A business credit score is a rating calculated based on your credit history. It is an indicator of the financial health of your business that gives lenders insight regarding how risky it may be to lend money to you.

While business credit scores were created to help lenders, they are also an excellent indicator for business owners on the financial hygiene of their business.

What are Business Credit Scores?

There are many credit bureaus in Australia that prepare business credit reports for lenders and creditors to use when deciding on whether to approve applications. Some of the agencies are Equifax, Experian, Illion and Creditor Watch. 

These companies have slightly different measures. However, they are all essentially measuring the same thing. Provided by Experian and Illion is a number between 0 and 1,000, while the credit score range of Equifax is between 0 and 1,200. Creditor Watch uses a different rating system altogether and their scores are displayed using letters where A1, A2 and A3 are very low risk, all the way down to F. The score indicates to a potential lender how trustworthy you are as a borrower and helps them decide whether or not to provide you with a loan.

Your business credit score is a rating given based on your overall credit history. Your history may be impacted every time you make a late bill or loan payment, apply for credit, or pay a utility bill, so it’s critical that you do everything you can to keep it as high as possible.

What factors contribute to a Business Credit Score?

Your score is derived from the information listed on your business credit file. This information includes the following:

Credit shopping habits

Your credit score can be impacted by your business’ finance-shopping habits and the types of credit you apply for. An increase in credit enquiries relating to applications may negatively impact the rating.

Payment history

Paying your bills and loan obligations late may negatively impact your rating. So it’s important to always pay on time. If your business is new, you might be considered a riskier borrower than a business that has been operating for a longer period of time. This is because you haven’t established your track record yet and have no payment history. 


Filing for bankruptcy will negatively affect your business’ rating. Once you are declared bankrupt, you are legally unable to repay your debts, so it makes sense that your credit score will plummet to zero.

Public records

Information that is a part of public records such as collections, litigation, court judgements and unpaid taxes can affect your score.

Business information

Information about the business, such as its structure, legal entity name, business address, directors, shareholders, years in business, trading history, time in business and other information is included in your business credit report and is used to determine your score.

Difference between Personal Credit Score and Business Credit Score

Business credit scores

A business credit score is calculated based purely on commercial factors to measure how well you’ve managed your finances.
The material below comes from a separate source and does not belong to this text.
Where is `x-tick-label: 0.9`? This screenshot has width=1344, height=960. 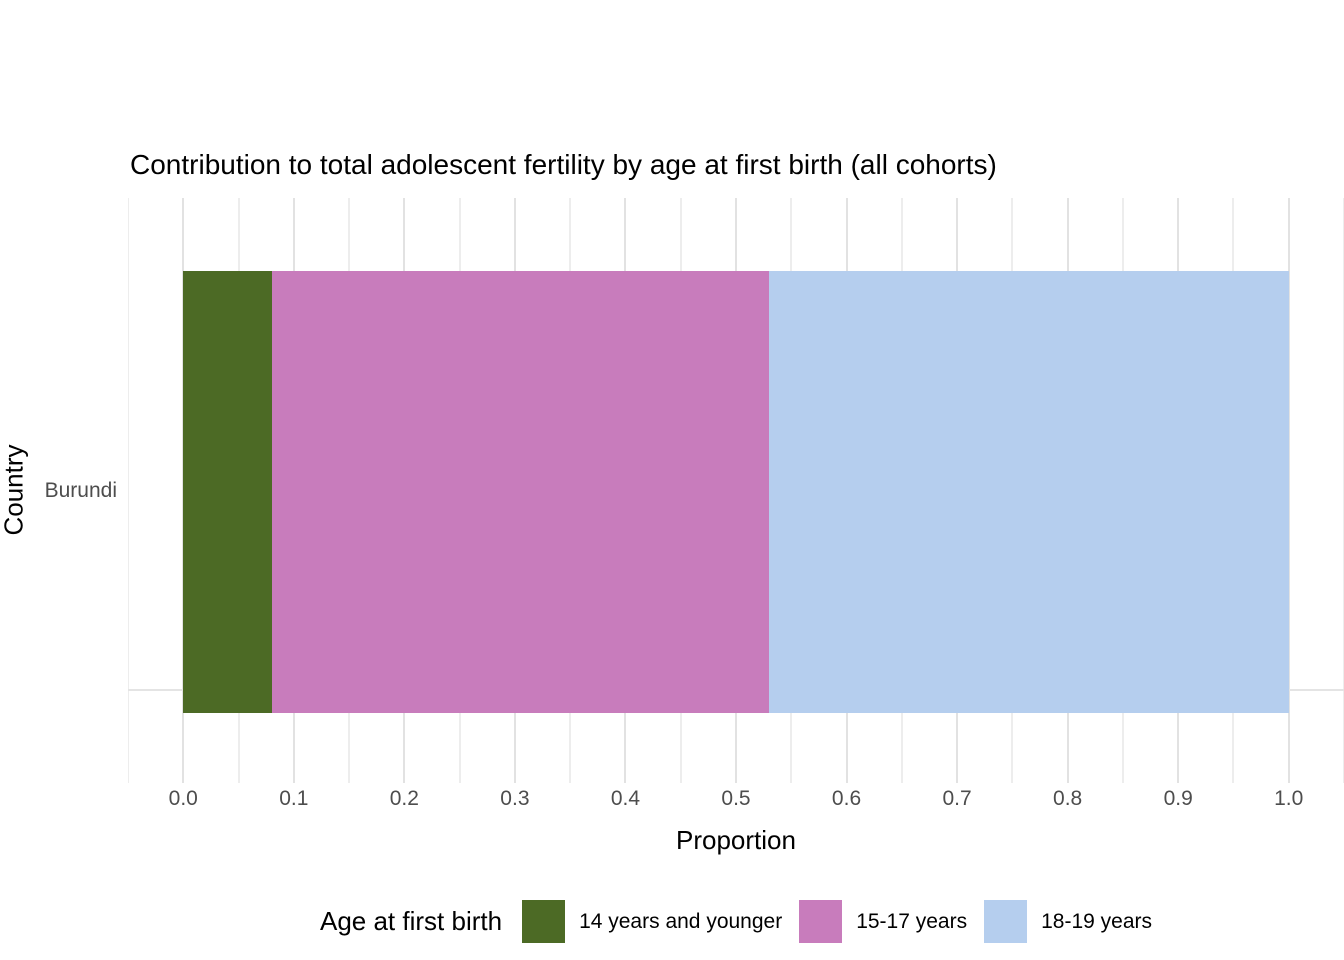 x-tick-label: 0.9 is located at coordinates (1178, 798).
These factors include defaults, loan enquiries or other external records. Lenders and other businesses use the score to get an idea of whether you’re reliable and trustworthy when it comes to business and credit.

Personal credit scores

A personal credit score measures information from your personal report — things like the timing of your internet bill payments and personal credit card repayments. Essentially, a lot of components are the same as with the business score; the thing that differentiates them is the purpose of the credit — if it’s for personal use, it impacts your personal score, whereas credit for commercial use impacts your business score.

If your business is structured as a sole trader or partnership, you need to keep both your personal and business credit scores healthy. A sole trader is a person who is self-employed and carries on a business individually. Thus, they may request financing as an individual, but the funds are used for business purposes. When applying for business finance, not only will their personal credit score be examined, but also their business credit score. However, this does not work the opposite way; when an individual applies for personal finance, their business credit score is not taken into account.

How can I check my Business Credit Score?

The credit reporting bureaus (Equifax, Experian, Illion and Creditor Watch) allow you to periodically check your business’ credit score.  Propell’s Business Pulse health check also allows you to check your credit health, along with other key financial indicators for overall business health. There are also other Australian online services that allow small businesses to receive their credit scores for free — without impacting their report.  Accessing free business credit score checks allows businesses to be better prepared regarding finance.

How can I improve by Business Credit Score?

Your business credit score is crucial for the future of your business. So, how can you improve it? We’ve got you covered! Here are some tips:

Monitor your rating

Check your business credit report a few times a year. If it falls below a certain threshold and you’re unsure why, contact your creditor or the credit scoring company. It’s not uncommon for errors to crop up every now and then. These can easily be fixed by communicating with the right parties. However, if the score is decreasing because of legitimate circumstances, it’s important to note that there’s no quick fix for this — so be wary of any agency that claims to be able to repair your credit under these circumstances.

Prompt payment

Always pay your bills on time. On-time payments play a large role in improving your business credit score.

Utilise healthy credit

You can’t prove your creditworthiness without a credit history! Maintaining healthy forms of credit such as keeping on top of credit card or business loan repayments can be an effective way of establishing your history with finance products.

Limit applications

Enquiries are recorded on your file each time you apply for a loan product. If lots of enquiries are recorded close together, it’s a sign that you aren’t responsibly managing your money or you’re being rejected. For this reason, your score will decline.

Your business credit score impacts your ability to secure business loans, credit cards, utilities, telecommunications services, and other payment terms. The financial health of your business is essential for its success. If your business has a bad credit score, don’t stress! There are various ways to improve your credit score — the first step is understanding what your score is.